Une équipe de chercheurs de l’Université de la Colombie-Britannique, dirigée par le Dr Michael Gordon, a publié dans la revue Current Biology une étude portant sur les récepteurs de goût amer pendant la famine. Leurs résultats confirment la théorie, mais le mécanisme sous-tendant la modification du goût est beaucoup plus complexe que l’on ne le croyait.
L’équipe s’est concentrée sur un groupe de neurones connus sous le nom de neurones récepteurs gustatifs, ou NRGs. Ceux-ci sont impliqués dans le goût et peuvent différencier entre un goût sucré et amer. Ces neurones se connectent à une zone du cerveau appelée zone sous-oesophagienne, ou SEZ. Quand une mouche détecte une saveur, les GRNs envoient un signal à la SEZ qui permet à la mouche de déterminer si le nutriment vaut la peine d’être mangé.
En période de famine, un changement se produit dans la transmission du goût. Les NRGs qui détectent le sucre sont plus actifs tandis que les NRGs qui détectent l’amertume le sont moins. La mouche est moins sensible à l’amertume en période de famine, ce qui peut permettre aux mouches de consommer des aliments non conventionnels.
L’équipe a d’abord voulu trouver les neurones responsables de ce changement. En utilisant des marqueurs fluorescents, ils ont pu identifier un groupe de neurones candidats se trouvant près des NRGs amers. Ce groupe, nommé OA-VLs (neurones octopaminergiques ventro-latéraux), produit deux neurotransmetteurs appelés octopamine et tyramine. Les deux produits chimiques avaient été impliqués dans la réponse à la famine des mouches à fruits et ce groupe de neurones semblait donc être un excellent point de départ.

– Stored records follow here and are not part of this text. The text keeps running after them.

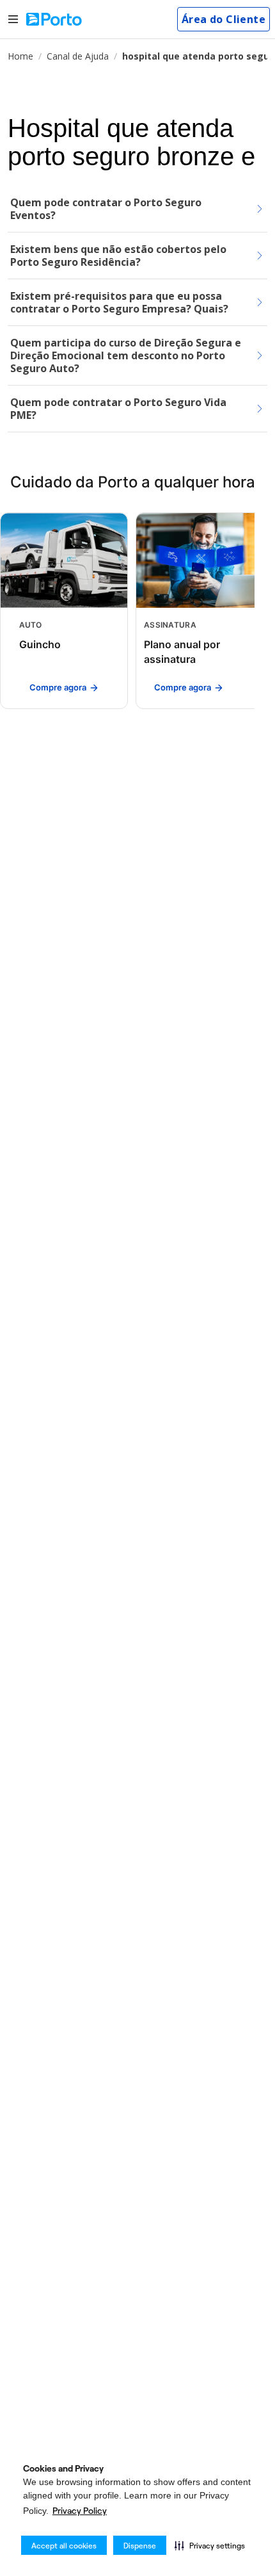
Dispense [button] (139, 2545)
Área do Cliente (223, 19)
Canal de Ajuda (78, 56)
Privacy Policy (79, 2511)
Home (20, 56)
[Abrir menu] (13, 20)
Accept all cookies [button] (64, 2545)
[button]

Tout d’abord, les chercheurs devaient déterminer si les OA-VLs pouvaient détecter le goût amer. Pour ce faire, l’équipe a modifié la capacité de ces neurones à envoyer des signaux aux NRGs. Lorsque les signaux ont été inhibés, les mouches ont perdu leur aversion pour les produits amers, tout comme les mouches qui avaient été affamés. Cela suggère qu’il y avait effectivement un lien entre le l’OA-VL et les NRGs.
L’équipe voulut ensuite déterminer s’il s’agissait d’un effet indirect ou direct. Ils voulaient savoir si les clés de cette modification de goût étaient l’octopamine et la tyramine. Ils ont testé ceci en administrant ces produits chimiques directement dans le cerveau de la mouche. Comme prévu, l’addition de ces composés a rétabli la sensibilité amère, même pendant la famine. Cependant, les composés n’ont pas rendu les mouches bien nourries plus sensibles à l’amertume. Ces résultats suggèrent que l’effet de ces neurotransmetteurs reflètent l’état de famine.
Les résultats de cette étude révèlent un processus remarquable de désensibilisation au goût amer. Au lieu d’être contrôlé par les NRG eux-mêmes, l’effet est régi par les OA-VLs par la sécrétion d’octopamine et de tyramine. Pendant la famine, l’effet des neurotransmetteurs, et la sensibilité à l’amertume, est diminué. Cela permet à la mouche de se nourrir à plus de sources, peu importe son goût, afin de puiser des quantités suffisantes de nutriments pour survivre. Une fois la mouche correctement alimentée, la sensibilité amère revient à la normale.
Les effets de la famine sont intenses et cette étude montre que le cerveau peut mener une mouche à fruits à manger des aliments non conventionnels. Mais cela ne devrait pas être une surprise. Que vous soyez un humain ou une mouche, quand la situation est grave, on a de bonnes raisons de croire qu’individu pourrait manger n’importe quoi pour survivre.
Article de recherche original:
LeDue EE, Mann K, Koch E, Chu B, Dakin R, Gordon MD. Starvation-Induced Depotentiation of Bitter Taste in Drosophila. Curr Biol. 2016 Nov 7;26(21):2854-2861. doi: 10.1016/j.cub.2016.08.028.